-- begin Items --

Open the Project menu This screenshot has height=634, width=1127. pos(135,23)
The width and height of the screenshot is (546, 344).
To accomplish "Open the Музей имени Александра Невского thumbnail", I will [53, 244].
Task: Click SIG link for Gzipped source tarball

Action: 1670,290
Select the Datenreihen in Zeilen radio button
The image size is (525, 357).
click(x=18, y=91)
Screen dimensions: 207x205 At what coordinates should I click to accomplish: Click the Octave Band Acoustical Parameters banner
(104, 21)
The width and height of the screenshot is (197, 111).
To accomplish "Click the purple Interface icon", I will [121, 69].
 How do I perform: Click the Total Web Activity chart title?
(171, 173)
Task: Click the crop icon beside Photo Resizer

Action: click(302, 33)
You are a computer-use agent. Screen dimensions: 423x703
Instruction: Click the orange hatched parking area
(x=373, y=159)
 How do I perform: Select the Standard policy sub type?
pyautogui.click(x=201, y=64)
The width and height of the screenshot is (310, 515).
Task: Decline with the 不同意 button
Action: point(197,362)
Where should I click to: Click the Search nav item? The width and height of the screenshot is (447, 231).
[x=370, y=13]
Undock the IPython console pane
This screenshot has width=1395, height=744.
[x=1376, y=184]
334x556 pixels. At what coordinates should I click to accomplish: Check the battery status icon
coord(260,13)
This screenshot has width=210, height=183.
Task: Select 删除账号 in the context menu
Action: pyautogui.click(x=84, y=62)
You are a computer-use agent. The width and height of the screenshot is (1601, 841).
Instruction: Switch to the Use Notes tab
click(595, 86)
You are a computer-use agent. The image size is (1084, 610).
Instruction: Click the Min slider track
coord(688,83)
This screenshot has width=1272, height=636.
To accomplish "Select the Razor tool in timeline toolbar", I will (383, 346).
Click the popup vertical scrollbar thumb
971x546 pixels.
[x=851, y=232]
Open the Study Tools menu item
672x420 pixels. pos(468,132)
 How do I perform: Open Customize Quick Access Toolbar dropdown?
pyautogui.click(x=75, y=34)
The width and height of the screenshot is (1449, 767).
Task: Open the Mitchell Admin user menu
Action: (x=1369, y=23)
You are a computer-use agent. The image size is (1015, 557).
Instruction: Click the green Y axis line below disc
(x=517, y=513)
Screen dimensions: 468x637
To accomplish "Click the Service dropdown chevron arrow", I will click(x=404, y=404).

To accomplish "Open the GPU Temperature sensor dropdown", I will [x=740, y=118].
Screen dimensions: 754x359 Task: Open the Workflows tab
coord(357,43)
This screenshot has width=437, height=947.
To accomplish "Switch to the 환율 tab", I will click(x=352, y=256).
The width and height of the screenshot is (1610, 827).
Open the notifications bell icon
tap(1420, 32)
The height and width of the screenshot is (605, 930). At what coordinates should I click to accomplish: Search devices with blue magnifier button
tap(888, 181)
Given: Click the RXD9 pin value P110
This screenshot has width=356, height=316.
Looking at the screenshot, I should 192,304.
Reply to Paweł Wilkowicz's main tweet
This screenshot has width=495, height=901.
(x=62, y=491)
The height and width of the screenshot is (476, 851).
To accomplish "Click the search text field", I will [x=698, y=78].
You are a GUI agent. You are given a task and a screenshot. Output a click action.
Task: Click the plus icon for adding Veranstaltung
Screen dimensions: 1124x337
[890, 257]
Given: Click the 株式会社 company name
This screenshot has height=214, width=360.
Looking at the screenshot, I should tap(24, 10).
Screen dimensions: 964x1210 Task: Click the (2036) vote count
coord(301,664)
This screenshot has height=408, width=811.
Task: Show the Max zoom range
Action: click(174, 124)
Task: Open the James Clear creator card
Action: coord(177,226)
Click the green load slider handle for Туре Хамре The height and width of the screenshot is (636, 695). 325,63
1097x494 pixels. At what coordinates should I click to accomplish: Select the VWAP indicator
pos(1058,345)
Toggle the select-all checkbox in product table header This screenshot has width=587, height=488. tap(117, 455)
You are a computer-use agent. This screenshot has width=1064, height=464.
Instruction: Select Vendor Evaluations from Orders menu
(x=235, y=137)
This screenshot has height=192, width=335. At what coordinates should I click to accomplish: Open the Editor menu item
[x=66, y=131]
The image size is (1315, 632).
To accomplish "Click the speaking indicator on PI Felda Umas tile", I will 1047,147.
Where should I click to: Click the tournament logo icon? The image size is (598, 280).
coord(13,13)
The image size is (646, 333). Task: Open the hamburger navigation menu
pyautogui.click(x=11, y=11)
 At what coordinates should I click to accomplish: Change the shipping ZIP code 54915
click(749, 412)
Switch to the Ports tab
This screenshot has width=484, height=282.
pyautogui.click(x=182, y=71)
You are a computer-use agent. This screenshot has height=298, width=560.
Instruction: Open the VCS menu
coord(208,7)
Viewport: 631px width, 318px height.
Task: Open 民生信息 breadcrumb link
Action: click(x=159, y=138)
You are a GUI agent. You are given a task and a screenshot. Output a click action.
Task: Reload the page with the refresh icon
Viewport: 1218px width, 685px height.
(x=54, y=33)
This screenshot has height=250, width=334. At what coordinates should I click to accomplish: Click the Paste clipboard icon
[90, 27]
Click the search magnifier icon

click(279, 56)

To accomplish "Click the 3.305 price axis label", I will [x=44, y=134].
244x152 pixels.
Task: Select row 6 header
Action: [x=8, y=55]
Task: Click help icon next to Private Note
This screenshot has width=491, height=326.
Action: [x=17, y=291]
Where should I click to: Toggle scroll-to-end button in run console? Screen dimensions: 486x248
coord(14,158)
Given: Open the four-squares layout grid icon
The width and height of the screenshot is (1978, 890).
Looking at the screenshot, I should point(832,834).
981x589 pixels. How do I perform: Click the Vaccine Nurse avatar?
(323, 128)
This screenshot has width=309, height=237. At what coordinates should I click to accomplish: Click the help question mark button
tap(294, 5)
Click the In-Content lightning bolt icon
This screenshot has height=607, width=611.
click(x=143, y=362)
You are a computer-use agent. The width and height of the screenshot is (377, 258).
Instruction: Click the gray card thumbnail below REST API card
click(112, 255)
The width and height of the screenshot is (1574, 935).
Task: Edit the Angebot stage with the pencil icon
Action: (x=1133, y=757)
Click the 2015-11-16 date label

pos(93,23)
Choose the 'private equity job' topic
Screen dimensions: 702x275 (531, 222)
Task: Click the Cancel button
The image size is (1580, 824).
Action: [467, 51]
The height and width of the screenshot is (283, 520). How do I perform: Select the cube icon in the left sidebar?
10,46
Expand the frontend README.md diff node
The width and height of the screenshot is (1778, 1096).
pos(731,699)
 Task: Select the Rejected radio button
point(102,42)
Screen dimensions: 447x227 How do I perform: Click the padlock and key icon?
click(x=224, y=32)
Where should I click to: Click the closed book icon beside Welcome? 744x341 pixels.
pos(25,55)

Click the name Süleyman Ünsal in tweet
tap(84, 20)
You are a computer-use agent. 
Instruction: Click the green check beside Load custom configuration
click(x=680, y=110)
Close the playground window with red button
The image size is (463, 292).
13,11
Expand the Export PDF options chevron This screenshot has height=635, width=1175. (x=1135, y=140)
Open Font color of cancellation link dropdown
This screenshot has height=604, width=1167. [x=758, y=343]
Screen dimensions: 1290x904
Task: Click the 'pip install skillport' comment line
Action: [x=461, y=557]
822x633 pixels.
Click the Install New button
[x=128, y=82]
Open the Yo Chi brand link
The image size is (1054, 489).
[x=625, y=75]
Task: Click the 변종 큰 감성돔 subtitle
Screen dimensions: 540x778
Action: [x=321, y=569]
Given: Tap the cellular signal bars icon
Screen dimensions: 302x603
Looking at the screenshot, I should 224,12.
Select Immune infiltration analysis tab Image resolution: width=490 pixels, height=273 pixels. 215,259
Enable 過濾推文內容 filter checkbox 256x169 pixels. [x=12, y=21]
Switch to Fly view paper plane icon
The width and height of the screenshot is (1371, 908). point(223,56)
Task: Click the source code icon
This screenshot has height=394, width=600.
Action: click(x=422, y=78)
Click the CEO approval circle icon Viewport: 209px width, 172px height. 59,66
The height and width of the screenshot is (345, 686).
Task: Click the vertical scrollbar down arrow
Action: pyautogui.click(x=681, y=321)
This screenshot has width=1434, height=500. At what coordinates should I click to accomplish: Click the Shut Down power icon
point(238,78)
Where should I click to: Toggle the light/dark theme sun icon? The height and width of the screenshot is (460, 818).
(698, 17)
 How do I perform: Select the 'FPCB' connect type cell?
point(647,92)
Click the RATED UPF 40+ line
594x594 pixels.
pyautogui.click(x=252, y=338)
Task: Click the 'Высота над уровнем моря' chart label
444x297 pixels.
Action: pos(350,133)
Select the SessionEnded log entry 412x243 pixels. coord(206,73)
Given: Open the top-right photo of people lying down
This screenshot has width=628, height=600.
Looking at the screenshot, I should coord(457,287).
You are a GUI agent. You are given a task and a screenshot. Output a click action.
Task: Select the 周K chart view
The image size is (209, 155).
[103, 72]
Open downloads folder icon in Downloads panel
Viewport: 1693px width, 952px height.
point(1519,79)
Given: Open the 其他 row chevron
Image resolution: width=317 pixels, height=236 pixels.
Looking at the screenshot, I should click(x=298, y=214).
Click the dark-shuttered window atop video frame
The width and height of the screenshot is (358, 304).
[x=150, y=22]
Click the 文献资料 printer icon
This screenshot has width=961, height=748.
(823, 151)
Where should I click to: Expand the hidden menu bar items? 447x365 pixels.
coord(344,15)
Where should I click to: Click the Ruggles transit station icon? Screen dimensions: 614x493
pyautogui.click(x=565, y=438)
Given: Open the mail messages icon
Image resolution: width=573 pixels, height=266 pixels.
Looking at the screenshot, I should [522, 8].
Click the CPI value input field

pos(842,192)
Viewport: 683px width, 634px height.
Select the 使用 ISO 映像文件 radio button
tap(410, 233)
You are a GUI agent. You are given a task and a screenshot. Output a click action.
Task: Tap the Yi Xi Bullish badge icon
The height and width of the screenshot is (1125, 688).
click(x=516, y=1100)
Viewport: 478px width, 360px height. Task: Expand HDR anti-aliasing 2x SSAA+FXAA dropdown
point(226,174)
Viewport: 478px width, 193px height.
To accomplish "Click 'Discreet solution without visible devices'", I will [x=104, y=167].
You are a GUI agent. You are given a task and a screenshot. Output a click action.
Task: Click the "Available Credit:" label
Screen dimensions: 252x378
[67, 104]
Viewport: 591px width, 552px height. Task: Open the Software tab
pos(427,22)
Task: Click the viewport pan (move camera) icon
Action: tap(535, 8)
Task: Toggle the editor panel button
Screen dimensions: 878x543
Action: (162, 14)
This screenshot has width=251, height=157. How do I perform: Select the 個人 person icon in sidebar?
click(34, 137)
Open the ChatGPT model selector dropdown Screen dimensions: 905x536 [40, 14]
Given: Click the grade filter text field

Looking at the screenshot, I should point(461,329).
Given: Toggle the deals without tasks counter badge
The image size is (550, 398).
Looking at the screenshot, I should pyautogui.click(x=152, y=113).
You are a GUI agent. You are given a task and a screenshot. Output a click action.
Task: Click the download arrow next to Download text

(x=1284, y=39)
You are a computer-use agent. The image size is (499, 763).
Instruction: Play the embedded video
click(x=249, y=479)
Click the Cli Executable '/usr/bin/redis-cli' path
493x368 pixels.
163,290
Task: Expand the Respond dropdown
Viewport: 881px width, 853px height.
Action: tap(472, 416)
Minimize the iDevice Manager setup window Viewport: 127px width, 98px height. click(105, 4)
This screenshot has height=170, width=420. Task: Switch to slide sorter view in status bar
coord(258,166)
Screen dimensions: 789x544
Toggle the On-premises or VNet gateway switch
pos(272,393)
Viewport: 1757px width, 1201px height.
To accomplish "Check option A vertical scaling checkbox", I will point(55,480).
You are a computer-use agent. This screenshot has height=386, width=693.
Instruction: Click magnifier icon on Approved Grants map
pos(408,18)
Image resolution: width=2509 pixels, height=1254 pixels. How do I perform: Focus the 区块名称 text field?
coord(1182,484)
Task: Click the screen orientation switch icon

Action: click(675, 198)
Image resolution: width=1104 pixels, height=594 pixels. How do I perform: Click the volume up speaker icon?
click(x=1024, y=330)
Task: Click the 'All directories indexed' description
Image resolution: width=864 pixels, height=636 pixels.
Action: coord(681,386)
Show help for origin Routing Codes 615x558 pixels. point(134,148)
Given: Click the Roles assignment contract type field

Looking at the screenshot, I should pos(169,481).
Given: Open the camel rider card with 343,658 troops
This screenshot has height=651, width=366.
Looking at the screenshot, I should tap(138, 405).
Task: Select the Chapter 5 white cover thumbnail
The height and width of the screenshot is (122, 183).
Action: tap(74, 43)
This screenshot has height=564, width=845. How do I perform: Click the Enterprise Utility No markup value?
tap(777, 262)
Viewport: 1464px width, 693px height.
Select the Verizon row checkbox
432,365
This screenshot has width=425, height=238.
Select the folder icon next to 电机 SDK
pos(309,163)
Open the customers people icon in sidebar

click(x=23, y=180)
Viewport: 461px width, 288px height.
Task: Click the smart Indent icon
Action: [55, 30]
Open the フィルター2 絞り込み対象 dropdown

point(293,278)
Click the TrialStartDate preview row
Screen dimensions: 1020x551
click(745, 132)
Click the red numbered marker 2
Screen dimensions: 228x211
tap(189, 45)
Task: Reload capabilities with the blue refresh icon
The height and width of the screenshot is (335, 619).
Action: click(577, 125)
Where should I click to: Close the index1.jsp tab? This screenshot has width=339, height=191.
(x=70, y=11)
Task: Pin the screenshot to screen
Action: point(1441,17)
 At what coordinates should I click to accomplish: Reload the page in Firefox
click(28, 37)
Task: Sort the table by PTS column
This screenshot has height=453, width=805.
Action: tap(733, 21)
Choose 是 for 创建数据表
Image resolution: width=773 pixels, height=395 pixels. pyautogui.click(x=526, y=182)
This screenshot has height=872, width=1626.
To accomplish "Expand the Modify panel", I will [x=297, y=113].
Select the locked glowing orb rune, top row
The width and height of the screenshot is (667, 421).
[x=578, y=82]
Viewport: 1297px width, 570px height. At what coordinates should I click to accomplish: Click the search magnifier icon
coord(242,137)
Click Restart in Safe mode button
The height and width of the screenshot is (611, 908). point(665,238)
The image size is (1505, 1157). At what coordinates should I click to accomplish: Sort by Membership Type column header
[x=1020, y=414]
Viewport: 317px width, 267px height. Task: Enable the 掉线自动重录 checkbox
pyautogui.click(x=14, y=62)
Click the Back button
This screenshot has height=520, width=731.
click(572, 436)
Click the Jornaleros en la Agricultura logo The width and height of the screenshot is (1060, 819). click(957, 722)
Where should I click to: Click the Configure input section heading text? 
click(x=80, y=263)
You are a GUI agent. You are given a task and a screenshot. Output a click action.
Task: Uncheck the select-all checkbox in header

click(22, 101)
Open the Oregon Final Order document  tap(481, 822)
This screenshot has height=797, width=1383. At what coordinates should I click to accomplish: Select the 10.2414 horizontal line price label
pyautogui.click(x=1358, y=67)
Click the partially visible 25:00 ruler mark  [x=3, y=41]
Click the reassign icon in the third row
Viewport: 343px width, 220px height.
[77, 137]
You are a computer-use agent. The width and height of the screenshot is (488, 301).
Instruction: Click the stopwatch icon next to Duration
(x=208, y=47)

-- end Items --

Short problem:
Quote the lines above word for word, starting at the line that contains "Given: Tap the cellular signal bars icon" and ending at the line that contains "pyautogui.click(x=252, y=338)".

Output for this exercise:
Given: Tap the cellular signal bars icon
Screen dimensions: 302x603
Looking at the screenshot, I should 224,12.
Select Immune infiltration analysis tab Image resolution: width=490 pixels, height=273 pixels. 215,259
Enable 過濾推文內容 filter checkbox 256x169 pixels. [x=12, y=21]
Switch to Fly view paper plane icon
The width and height of the screenshot is (1371, 908). point(223,56)
Task: Click the source code icon
This screenshot has height=394, width=600.
Action: click(x=422, y=78)
Click the CEO approval circle icon Viewport: 209px width, 172px height. 59,66
The height and width of the screenshot is (345, 686).
Task: Click the vertical scrollbar down arrow
Action: pyautogui.click(x=681, y=321)
This screenshot has width=1434, height=500. At what coordinates should I click to accomplish: Click the Shut Down power icon
point(238,78)
Where should I click to: Toggle the light/dark theme sun icon? The height and width of the screenshot is (460, 818).
(698, 17)
 How do I perform: Select the 'FPCB' connect type cell?
point(647,92)
Click the RATED UPF 40+ line
594x594 pixels.
pyautogui.click(x=252, y=338)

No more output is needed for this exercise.